Carnegie 11.3.02: How to Win Friends and Influence People – PRINCIPLE 2 Show respect for the other person’s opinions. Never say, “You’re wrong.” – A Sure Way of Making Enemies—and How to Avoid It

Pages 151 – 163

Carnegie 11.3.2, Pt 3 – PRINCIPLE 2 Show respect for the other person’s opinions. Never say, “You’re wrong.” – A Sure Way of Making Enemies—and How to Avoid It

Best Quote

An adult to young Ben Franklin:

Ben, you are impossible. Your opinions have a slap in them for everyone who differs with you. They have become so offensive that nobody cares for them. Your friends find they enjoy themselves better when you are not around. You know so much that no man can tell you anything. Indeed, no man is going to try, for the effort would lead only to discomfort and hard work.
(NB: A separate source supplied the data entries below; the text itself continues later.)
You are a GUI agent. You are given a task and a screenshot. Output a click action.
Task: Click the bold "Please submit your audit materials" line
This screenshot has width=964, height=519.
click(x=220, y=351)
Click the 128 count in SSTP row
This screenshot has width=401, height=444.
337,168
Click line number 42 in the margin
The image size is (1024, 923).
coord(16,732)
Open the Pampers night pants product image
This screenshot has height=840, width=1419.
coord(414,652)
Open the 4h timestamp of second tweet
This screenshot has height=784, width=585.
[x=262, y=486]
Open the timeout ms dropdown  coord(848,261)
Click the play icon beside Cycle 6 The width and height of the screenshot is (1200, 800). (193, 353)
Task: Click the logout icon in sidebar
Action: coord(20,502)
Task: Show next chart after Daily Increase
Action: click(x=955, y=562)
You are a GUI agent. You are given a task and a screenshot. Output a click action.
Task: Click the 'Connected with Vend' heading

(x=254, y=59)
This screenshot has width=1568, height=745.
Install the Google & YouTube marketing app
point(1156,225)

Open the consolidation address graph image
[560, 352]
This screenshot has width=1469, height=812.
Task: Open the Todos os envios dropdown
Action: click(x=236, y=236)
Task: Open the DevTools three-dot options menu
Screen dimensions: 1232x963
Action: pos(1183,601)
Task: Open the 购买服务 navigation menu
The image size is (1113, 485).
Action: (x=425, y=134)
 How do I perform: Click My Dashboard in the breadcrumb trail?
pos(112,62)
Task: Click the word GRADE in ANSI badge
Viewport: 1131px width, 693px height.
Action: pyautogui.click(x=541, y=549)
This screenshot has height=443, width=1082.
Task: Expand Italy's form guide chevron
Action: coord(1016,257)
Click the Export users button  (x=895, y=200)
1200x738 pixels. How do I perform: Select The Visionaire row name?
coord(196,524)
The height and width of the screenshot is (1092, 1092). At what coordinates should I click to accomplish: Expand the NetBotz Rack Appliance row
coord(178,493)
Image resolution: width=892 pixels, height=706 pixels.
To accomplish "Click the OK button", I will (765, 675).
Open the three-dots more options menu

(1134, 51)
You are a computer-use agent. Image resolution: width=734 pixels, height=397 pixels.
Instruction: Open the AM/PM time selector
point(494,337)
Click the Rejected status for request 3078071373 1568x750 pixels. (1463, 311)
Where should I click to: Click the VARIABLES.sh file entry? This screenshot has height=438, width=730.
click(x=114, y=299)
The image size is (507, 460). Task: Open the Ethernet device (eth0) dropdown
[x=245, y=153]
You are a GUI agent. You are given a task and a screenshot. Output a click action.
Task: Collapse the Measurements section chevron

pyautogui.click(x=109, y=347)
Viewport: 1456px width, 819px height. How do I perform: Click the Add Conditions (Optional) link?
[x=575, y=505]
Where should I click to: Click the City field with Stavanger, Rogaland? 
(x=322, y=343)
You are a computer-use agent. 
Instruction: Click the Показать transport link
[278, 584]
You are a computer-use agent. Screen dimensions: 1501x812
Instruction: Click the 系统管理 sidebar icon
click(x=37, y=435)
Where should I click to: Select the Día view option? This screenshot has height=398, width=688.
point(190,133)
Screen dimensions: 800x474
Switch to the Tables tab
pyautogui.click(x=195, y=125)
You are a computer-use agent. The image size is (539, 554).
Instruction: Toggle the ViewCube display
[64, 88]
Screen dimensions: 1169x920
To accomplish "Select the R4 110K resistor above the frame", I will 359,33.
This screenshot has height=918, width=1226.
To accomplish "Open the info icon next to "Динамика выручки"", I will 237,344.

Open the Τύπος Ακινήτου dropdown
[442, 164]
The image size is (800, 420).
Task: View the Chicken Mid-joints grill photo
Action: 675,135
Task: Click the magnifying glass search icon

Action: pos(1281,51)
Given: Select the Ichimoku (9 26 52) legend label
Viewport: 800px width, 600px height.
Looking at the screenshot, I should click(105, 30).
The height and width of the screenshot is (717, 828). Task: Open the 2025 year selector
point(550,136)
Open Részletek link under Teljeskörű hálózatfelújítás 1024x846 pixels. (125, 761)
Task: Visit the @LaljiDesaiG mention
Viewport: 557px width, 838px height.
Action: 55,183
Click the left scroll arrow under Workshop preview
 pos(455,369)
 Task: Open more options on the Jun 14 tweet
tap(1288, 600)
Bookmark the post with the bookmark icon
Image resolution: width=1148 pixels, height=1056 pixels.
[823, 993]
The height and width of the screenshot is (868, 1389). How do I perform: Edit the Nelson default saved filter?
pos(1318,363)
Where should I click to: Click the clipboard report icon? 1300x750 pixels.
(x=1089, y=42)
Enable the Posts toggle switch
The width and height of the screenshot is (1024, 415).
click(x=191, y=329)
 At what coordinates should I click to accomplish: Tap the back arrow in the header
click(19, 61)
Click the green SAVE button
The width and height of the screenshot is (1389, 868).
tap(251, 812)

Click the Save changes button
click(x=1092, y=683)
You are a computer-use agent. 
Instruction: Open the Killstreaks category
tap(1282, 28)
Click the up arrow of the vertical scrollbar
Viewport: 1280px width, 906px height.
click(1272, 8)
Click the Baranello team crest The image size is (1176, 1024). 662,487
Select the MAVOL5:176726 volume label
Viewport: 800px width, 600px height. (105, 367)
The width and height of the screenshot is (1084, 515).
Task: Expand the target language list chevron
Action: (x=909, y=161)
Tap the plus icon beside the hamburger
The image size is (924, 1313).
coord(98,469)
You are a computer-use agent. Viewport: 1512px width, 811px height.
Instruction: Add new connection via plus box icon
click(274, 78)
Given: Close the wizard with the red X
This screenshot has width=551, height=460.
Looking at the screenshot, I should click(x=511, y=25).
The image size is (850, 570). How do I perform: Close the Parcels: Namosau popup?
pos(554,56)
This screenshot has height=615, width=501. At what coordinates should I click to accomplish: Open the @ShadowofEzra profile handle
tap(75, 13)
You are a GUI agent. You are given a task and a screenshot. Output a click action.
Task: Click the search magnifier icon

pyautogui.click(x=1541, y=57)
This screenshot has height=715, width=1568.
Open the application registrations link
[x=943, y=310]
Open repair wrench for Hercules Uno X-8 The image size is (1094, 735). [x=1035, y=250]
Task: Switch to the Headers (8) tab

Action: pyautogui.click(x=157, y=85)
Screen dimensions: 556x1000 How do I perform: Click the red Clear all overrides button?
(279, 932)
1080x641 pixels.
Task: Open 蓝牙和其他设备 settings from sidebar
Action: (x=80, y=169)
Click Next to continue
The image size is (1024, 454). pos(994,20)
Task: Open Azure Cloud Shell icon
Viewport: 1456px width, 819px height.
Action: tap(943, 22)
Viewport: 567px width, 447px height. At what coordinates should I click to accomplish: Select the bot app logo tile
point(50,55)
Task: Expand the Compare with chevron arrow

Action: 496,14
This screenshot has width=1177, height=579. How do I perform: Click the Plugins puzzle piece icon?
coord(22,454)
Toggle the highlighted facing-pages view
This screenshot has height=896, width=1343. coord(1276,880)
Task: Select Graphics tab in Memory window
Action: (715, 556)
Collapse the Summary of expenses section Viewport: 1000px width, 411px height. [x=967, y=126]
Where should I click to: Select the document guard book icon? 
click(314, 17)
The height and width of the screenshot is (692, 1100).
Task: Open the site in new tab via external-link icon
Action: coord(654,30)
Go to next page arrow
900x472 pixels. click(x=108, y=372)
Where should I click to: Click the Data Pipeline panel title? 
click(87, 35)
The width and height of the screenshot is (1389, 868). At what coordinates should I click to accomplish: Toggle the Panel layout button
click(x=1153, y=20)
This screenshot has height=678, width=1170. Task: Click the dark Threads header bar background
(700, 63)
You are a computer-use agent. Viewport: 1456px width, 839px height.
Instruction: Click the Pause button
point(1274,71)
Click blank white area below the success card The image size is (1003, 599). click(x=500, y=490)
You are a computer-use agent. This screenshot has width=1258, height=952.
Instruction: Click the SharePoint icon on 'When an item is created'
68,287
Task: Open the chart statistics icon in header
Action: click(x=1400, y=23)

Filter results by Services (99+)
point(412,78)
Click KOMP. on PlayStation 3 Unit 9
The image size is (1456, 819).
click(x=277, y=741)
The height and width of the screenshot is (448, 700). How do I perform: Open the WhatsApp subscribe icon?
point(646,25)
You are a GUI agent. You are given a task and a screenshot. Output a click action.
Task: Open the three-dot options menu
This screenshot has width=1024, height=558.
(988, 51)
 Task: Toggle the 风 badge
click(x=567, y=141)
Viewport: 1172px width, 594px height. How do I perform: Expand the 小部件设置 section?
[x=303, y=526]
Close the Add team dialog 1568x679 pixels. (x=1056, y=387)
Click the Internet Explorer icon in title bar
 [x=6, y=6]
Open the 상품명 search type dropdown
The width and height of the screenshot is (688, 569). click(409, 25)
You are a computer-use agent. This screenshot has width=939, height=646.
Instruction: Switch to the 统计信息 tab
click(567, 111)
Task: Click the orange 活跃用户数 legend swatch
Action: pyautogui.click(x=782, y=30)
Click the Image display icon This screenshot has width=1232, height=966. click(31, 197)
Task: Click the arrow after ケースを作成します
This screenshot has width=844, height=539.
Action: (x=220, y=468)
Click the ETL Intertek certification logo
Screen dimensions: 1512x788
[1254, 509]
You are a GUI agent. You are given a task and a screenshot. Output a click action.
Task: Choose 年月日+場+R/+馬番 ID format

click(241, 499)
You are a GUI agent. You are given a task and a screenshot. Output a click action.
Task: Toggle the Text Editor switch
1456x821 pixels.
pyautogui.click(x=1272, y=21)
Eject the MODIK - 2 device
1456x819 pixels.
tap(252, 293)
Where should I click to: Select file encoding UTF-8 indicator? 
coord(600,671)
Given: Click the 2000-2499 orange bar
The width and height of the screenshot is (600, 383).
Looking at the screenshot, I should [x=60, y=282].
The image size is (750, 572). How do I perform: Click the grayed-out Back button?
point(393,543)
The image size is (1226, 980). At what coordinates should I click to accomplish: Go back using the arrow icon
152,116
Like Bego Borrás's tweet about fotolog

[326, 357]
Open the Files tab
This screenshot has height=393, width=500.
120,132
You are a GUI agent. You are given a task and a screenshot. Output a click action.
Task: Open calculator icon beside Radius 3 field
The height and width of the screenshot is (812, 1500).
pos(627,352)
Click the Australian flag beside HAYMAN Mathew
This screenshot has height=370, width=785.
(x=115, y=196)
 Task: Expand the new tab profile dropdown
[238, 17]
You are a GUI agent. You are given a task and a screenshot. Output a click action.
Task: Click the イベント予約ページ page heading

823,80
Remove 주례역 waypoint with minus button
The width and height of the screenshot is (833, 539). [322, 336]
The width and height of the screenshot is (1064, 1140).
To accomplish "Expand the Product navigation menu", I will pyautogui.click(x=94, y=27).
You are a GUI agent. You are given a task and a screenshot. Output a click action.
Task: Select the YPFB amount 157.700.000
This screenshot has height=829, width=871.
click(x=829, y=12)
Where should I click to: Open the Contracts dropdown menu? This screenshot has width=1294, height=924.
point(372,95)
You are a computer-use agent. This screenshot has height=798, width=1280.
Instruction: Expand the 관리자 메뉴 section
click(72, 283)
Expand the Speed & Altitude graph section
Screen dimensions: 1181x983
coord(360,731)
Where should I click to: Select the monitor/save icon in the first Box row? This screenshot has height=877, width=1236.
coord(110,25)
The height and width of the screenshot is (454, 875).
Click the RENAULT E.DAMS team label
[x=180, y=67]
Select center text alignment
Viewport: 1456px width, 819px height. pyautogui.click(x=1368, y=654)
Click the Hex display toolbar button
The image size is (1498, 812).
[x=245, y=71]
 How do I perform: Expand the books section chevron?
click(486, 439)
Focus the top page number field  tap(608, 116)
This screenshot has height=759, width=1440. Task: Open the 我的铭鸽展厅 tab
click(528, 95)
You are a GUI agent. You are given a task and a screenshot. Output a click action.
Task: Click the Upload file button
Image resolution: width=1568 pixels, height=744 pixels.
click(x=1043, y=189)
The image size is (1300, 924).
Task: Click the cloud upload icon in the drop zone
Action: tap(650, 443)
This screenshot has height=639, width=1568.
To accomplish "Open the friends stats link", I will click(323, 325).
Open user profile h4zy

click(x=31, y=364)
So you are not likely ever to know any more than you do now, which is very little.”

Page by Page

151

“You can tell people they are wrong by a look or an intonation or a gesture just as eloquently as you can in words—and if you tell them they are wrong, do you make them want to agree with you? Never!”

152

Over three hundred years ago Galileo said: You cannot teach a man anything; you can only help him to find it within himself.

As Lord Chesterfield said to his son: Be wiser than other people if you can; but do not tell them so.

153

There’s magic, positive magic, in such phrases as: “I may be wrong. I frequently am. Let’s examine the facts.”

Harold, ‘Our dealership has made so many mistakes that I am frequently ashamed. We may have erred in your case. Tell me about it.’

“You will never get into trouble by admitting that you may be wrong.”

154

Mr S and the Justice, “I made the enormous blunder of telling a very learned and famous man that he was wrong.”

155

Carl Rogers, the eminent psychologist, wrote in his book On Becoming a Person:

“Our first reaction to most of the statements (which we hear from other people) is an evaluation or judgment, rather than an understanding of it.”

156

Drapes – friend lags a compliment (call back to ___)

“Well, to tell the truth,” I said, “I can’t afford them myself. I paid too much. I’m sorry I ordered them.”

157

To Franklin

“Ben, you are impossible. Your opinions have a slap in them for everyone who differs with you. They have become so offensive that nobody cares for them. Your friends find they enjoy themselves better when you are not around. You know so much that no man can tell you anything. Indeed, no man is going to try, for the effort would lead only to discomfort and hard work. So you are not likely ever to know any more than you do now, which is very little.”

158

Franklin “And this mode, which I at first put on with some violence to natural inclination, became at length so easy, and so habitual to me, that perhaps for these fifty years past no one has ever heard a dogmatical expression escape me.

159

“I am convinced now that nothing good is accomplished and a lot of damage can be done if you tell a person straight out that he or she is wrong.”

160

Lumber sales, “Mr. Crowley saw that his firm was losing thousands of dollars through the arguments he won.”

If winning costs you money, then you aren’t really winning.

161

“And at last he saw that the mistake was on their part for not having specified as good a grade as they needed.” All made possible by gentle questions, without objection.

162

Dr. King replied, “I judge people by their own principles—not by my own.”

“General,” he said, “do you not know that the man of whom you speak so highly is one of your bitterest enemies who misses no opportunity to malign you?” “Yes,” replied General Lee, “but the president asked my opinion of him; he did not ask for his opinion of me.”

PRINCIPLE 2 Show respect for the other person’s opinions. Never say, “You’re wrong.”